For the release of Microsoft’s next operating system, Windows 8, the Redmond engineers have developed a new filesystem that incorporates many features to reduce file corruption and make working with terabytes of data much safer. The aptly named Resilient File System, or ReFS, will be backwards compatible with a number of NTFS features to make the transition smooth, and includes checksumming to ensure data integrity by comparing the before-and-after sums of data after it has been manipulated. For example, if you copy a document from one folder to another, checksumming will ensure that no bits are lost in the data writing process. When you handle gigabytes-upon-gigabytes of data every day, bit-rot can be a huge problem, so an advanced filesystem like ReFS can go a long way to protecting data.

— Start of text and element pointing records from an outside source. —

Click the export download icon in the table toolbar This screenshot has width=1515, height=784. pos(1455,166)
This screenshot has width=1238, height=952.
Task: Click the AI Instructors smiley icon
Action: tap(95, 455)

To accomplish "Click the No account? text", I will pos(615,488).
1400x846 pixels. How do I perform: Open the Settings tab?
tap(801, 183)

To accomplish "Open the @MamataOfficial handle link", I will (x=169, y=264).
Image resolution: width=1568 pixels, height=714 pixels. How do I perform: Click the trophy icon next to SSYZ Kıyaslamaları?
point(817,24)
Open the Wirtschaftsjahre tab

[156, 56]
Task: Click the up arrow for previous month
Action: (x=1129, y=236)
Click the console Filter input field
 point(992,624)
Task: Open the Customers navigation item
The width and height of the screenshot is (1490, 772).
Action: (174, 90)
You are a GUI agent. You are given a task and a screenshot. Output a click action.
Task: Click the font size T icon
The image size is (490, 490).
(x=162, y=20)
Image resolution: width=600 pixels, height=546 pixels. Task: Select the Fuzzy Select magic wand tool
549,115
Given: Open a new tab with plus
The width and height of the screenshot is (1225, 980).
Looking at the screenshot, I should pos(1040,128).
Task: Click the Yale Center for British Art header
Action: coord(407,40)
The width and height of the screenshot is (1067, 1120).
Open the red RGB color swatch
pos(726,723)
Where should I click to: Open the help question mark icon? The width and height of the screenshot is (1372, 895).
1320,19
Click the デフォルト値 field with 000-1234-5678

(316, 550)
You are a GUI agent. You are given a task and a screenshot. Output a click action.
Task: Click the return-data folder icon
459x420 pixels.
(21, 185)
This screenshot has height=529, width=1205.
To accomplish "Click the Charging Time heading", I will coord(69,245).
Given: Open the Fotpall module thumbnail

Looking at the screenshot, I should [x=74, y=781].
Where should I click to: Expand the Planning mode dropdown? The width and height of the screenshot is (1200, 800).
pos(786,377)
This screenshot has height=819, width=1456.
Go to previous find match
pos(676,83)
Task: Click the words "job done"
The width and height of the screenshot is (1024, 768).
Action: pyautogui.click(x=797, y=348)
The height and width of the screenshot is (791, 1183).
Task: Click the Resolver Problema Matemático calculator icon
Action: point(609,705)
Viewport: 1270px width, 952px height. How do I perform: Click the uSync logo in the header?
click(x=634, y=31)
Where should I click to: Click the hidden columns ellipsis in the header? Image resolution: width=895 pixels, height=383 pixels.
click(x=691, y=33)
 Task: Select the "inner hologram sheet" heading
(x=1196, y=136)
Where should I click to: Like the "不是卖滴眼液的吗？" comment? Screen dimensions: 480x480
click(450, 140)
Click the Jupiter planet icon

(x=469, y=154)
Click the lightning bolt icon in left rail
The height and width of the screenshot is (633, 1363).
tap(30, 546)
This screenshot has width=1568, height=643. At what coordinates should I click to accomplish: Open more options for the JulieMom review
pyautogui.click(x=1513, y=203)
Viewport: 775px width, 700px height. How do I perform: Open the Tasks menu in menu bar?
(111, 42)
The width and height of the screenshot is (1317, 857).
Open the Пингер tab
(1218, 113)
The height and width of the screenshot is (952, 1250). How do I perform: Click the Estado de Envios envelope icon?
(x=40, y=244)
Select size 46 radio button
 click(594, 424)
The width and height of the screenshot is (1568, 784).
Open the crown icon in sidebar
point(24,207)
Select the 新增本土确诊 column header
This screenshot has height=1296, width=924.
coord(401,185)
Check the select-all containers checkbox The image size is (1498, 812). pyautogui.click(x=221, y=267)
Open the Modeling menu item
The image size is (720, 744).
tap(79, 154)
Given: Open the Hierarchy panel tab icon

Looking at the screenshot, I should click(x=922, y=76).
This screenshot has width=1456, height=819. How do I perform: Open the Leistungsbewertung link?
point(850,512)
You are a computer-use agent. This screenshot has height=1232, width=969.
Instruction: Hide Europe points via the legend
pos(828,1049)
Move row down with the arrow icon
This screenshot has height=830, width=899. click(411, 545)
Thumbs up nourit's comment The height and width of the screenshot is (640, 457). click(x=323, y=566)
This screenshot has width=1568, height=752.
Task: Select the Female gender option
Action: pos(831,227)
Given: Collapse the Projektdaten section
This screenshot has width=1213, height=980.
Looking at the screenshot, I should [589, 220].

Apple currently uses the HFS+ filesystem on Macs, but it’s beginning to show its age. HFS+ provides no checksumming or advanced scrubbing tools to preserve data, and while it’s good enough for most end users, it’s in desperate need of an overhaul. A few years back, Apple planned to use ZFS, but the project was abandoned use to licensing concerns. ZFS is the inspiration behind Microsofts ReFS, and is far more advanced than any current filesystem. It uses snapshots to save old files in a way similar to Apple’s Time Machine, checksums to compare data bit-for-bit, and even has an option for data deduplication to avoid storing identical files more than once.
Now that Microsoft has stepped up their game, we hope that Apple will take another look at ZFS, or create a future-proof filesystem of their own.